Water electrolysis for green hydrogen production or, more generally, Power-to-X (P2X) technologies are considered one of the most promising solutions for massive energy storage of the electricity intermittently generated by renewable power sources as well as a smart solution for decarbonizing energy-intensive sectors (e.g., iron and steel, refineries, ceramics industry or chemical plants). According to Hydrogen Europe, and the EC Hydrogen strategy projections, 40GW of electrolysis will be installed by 2030 in Europe. 

Among the different types of electrolysis systems, those based on high-temperature Solid Oxide Electrolysis Cells (SOECs) are, by far, the most efficient ones.

One of the most important limitations of SOEL is its stable operation at atmospheric pressure, which represents a major barrier for the use of this efficient technology in many relevant applications requiring pressurized hydrogen such as gas grid injection (Power-to-Gas, P2G) or hydrogen storage at high pressure like in the case of Hydrogen Refueling Stations (HRSs). Undoubtedly, reaching stable and durable SOEC operation at high pressure has the potential to provide a cost-effective solution for hydrogen production in industrial and transport sectors.

The HyP3D project will demonstrate the viability of a disruptive high-pressure SOEL technology based on unique advantages of sustainable 3D printing manufacturing. 
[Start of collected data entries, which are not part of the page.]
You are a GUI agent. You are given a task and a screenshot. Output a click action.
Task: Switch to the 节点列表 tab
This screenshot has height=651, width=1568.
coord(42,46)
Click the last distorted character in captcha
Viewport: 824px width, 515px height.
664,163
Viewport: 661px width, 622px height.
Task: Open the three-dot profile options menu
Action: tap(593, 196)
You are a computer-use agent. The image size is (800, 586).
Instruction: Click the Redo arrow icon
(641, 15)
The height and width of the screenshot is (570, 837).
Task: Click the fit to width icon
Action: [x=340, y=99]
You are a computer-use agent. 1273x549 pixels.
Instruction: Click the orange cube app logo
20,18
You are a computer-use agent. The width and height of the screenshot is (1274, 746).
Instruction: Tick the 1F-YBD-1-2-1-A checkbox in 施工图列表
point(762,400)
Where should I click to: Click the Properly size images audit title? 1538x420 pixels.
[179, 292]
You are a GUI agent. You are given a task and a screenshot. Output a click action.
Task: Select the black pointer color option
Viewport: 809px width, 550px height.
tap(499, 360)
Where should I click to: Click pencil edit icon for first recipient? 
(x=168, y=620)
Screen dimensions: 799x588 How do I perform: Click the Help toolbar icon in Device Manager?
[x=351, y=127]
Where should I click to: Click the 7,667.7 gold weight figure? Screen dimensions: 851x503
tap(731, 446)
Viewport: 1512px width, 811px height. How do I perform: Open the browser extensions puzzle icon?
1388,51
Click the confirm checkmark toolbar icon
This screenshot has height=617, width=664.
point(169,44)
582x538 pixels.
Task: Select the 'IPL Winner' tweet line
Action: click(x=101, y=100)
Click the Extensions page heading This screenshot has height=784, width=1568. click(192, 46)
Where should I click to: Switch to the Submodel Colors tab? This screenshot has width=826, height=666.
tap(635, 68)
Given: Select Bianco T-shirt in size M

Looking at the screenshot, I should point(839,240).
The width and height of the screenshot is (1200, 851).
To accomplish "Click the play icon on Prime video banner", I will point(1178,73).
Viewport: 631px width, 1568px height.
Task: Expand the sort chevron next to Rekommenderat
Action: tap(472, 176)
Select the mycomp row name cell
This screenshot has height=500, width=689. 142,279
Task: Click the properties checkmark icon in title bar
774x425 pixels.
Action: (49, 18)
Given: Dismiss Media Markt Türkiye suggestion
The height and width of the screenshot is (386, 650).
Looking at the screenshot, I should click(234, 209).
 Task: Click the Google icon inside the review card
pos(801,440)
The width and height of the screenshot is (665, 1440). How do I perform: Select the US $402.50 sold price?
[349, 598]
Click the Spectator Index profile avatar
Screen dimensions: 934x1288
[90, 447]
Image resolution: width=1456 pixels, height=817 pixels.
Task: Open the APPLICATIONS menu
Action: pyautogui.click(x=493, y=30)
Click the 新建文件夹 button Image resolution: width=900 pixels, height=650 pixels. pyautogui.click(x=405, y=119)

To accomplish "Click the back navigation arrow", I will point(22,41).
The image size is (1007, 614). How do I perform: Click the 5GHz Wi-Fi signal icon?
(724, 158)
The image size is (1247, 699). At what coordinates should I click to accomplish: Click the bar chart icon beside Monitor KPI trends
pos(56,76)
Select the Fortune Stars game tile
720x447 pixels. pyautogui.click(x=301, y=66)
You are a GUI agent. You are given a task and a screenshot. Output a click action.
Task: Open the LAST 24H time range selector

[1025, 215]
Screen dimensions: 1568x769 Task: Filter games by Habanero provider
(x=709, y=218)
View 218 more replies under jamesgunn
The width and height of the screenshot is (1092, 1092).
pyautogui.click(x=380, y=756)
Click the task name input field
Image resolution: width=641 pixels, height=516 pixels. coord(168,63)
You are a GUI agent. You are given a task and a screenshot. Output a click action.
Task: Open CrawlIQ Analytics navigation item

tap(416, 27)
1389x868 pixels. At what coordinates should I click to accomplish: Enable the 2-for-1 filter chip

The main goal of the HyP3D project is to deliver a new generation of ultra-compact high-pressure standalone SOEC stacks able to convert electricity into compressed hydrogen for P2G and HRS applications. HyP3D technology is based on disruptive 3D-printed SOEC cells with large active area (70 cm2) and embedded functionalities able to produce hydrogen at high current densities above 0.90Acm2 (~1.3V) when operating at 850ºC and high pressure (5+ bar). Ultimately, manufacturing technology represents a breakthrough against traditional ceramics SOEC processing due to HyP3D will release ultra-high power density SOEC stacks of 2.14kW (30 cells in a total volume of 630 cm3) that multiply x3 the SoA specific power per unit volume (3.4kW/L) and x4 per unit mass (1.10kW/kg). HyP3D a significant reduction of the time-to-market (from years to months), the use of raw material (76% reduction) and the required initial investment (42% reduction) compared to conventional cell manufacturing plants, from the first MW) while introducing a great flexibility and scalability of the production lines.